If you’re still encountering the issue, or you’re looking for a way to effectively disable all Cscript.exe prompts, move down to the next method below.
Method 3: Disabling Cscript.exe via Registry Editor
A surefire way of resolving the issue is to effectively disable the Windows Scripting Host using a Registry Editor tweak. This will undoubtedly stop any further Cscript.exe prompts in the future, but it might also stop any automated scripts from running.
This has the potential of affecting a lot of applications, including some very important Windows components. So unless you really know the full extent of items that will be affected by this Registry tweak, we advise against implementing this.
But if you are ready to disable Cscript.exe using the Registry editor, here’s a quick guide on doing this:
- Press Windows key + R to open up a Run dialog box. Then, type “regedit” and press Enter to open up Registry Editor. When you see the User Account Control screen, click on Yes to grant admin access.

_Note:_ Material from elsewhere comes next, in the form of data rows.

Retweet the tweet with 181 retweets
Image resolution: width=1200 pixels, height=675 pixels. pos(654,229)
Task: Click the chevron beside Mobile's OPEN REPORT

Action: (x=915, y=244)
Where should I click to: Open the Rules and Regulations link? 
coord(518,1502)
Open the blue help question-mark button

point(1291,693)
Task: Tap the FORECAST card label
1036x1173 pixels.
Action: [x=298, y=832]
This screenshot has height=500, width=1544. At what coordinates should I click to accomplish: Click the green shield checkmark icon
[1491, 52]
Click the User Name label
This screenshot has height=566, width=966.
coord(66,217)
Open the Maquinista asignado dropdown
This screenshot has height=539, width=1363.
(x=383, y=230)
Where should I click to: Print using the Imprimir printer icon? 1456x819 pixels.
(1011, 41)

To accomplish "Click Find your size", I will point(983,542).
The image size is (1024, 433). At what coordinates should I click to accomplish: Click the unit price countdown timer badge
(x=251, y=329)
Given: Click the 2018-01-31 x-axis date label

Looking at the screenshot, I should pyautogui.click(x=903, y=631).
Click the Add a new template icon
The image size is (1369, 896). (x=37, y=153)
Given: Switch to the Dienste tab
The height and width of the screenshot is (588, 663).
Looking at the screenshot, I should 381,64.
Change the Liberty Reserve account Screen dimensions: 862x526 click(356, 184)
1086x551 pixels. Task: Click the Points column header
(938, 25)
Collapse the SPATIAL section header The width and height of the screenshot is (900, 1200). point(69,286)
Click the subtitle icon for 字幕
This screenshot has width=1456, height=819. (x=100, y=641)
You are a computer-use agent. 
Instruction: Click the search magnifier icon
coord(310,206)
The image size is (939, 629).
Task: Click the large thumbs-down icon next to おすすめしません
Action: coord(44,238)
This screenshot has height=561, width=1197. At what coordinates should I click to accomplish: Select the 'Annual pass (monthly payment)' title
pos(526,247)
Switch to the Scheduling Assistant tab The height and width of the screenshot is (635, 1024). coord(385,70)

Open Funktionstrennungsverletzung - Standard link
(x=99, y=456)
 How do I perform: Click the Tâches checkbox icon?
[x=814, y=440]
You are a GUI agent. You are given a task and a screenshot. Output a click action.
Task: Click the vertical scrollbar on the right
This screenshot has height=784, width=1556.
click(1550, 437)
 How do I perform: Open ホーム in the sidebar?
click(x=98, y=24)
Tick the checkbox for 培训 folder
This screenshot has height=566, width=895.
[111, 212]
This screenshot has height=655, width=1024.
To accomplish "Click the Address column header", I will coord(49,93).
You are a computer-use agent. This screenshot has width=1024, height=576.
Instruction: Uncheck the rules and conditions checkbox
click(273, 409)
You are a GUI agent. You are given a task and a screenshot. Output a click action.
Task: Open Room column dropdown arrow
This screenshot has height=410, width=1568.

- Once you’re inside the Registry Editor, use the left-hand pane to navigate to the following location:
Computer\HKEY_LOCAL_MACHINE\SOFTWARE\Microsoft\Windows Script Host\Settings
Note: You can also paste the location directly into the navigation bar and press Enter for easy access.
- When you get to the correct location, move over to the right-hand pane and choose New > Dword (32-bit) value.
- Name the newly created value Enabled, then double-click on it and set the Base to Hexadecimal and the Value data to 1.
- Save the changes, restart your computer and see if the issue is resolved once the next startup sequence is complete.